Put everything from the line containing "is (800, 600)." down to the end of the records into a two-column CSV with the columns input and output, one row per record giving its text and its answer. Enclose each field in quotation marks and replace any line breaks inside a field with spaces.

+++

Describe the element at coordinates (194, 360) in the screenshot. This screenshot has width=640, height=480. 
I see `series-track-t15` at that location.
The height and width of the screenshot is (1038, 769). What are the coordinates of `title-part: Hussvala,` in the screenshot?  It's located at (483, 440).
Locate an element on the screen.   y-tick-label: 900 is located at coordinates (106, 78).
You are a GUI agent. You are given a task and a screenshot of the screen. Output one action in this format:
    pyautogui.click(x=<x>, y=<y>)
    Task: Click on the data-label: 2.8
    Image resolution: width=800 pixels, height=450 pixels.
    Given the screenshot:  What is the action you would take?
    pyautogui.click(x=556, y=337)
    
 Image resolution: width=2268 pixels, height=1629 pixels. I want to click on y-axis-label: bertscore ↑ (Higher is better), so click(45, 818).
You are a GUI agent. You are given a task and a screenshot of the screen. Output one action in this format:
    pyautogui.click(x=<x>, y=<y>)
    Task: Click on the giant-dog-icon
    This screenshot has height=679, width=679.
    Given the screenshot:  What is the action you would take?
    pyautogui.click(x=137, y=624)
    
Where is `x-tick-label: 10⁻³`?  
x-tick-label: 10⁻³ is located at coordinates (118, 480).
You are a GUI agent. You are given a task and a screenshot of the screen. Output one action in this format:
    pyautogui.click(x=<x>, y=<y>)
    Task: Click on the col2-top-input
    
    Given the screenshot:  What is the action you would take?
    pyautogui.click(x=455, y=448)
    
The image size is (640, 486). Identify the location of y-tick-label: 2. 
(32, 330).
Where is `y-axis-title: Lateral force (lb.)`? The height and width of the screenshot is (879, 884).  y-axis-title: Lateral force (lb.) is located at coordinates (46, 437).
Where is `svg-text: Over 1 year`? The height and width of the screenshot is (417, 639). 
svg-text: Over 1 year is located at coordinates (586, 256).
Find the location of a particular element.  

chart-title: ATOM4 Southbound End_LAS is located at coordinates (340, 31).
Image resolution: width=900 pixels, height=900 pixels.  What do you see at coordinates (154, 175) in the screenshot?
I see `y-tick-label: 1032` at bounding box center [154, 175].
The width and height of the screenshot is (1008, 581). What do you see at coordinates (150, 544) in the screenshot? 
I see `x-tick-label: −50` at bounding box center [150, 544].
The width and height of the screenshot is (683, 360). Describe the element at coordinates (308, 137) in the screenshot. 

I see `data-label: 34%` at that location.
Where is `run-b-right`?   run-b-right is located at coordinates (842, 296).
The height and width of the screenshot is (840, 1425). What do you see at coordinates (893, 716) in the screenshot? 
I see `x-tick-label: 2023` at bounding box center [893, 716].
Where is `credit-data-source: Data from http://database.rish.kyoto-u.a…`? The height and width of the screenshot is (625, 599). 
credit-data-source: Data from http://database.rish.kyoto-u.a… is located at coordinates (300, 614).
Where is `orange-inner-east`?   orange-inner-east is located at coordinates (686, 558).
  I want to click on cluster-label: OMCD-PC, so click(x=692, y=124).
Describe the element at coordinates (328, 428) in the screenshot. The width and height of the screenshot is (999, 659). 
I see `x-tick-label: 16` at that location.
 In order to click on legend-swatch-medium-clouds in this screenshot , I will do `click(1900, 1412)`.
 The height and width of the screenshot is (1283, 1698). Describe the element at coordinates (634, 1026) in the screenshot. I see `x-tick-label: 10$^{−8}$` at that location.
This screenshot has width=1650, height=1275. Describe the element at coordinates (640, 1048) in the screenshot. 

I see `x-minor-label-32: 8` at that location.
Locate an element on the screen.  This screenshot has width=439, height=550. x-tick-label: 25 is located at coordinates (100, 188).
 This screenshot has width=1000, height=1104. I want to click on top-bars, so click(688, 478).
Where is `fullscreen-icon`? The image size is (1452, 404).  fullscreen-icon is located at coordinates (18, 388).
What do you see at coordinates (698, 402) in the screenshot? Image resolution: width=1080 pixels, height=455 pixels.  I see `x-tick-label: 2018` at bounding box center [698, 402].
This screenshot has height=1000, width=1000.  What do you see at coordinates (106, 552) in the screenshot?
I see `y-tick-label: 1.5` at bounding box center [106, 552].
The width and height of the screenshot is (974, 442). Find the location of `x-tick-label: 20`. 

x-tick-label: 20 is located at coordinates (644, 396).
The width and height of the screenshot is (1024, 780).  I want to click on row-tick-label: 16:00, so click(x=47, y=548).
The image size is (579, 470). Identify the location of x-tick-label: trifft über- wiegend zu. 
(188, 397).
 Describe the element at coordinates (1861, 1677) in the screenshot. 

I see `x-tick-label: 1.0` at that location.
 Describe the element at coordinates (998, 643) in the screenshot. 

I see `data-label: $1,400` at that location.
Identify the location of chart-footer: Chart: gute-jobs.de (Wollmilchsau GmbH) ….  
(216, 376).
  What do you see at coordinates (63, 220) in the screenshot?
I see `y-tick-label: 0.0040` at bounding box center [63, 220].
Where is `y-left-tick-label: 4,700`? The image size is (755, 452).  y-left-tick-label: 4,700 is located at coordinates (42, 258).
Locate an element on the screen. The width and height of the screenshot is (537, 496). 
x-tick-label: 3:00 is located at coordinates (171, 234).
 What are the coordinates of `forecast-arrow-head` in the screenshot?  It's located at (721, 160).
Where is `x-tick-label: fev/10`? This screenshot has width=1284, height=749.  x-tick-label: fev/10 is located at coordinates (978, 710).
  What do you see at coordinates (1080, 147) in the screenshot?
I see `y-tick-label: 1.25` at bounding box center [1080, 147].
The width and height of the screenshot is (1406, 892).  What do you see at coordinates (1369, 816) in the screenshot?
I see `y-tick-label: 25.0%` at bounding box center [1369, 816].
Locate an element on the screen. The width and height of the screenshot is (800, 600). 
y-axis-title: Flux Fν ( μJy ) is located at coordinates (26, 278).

+++

WRITTEN RESPONSE:
input,output
"Locate an element on the screen. The width and height of the screenshot is (800, 600).","y-axis-title: Flux Fν ( μJy ) is located at coordinates (26, 278)."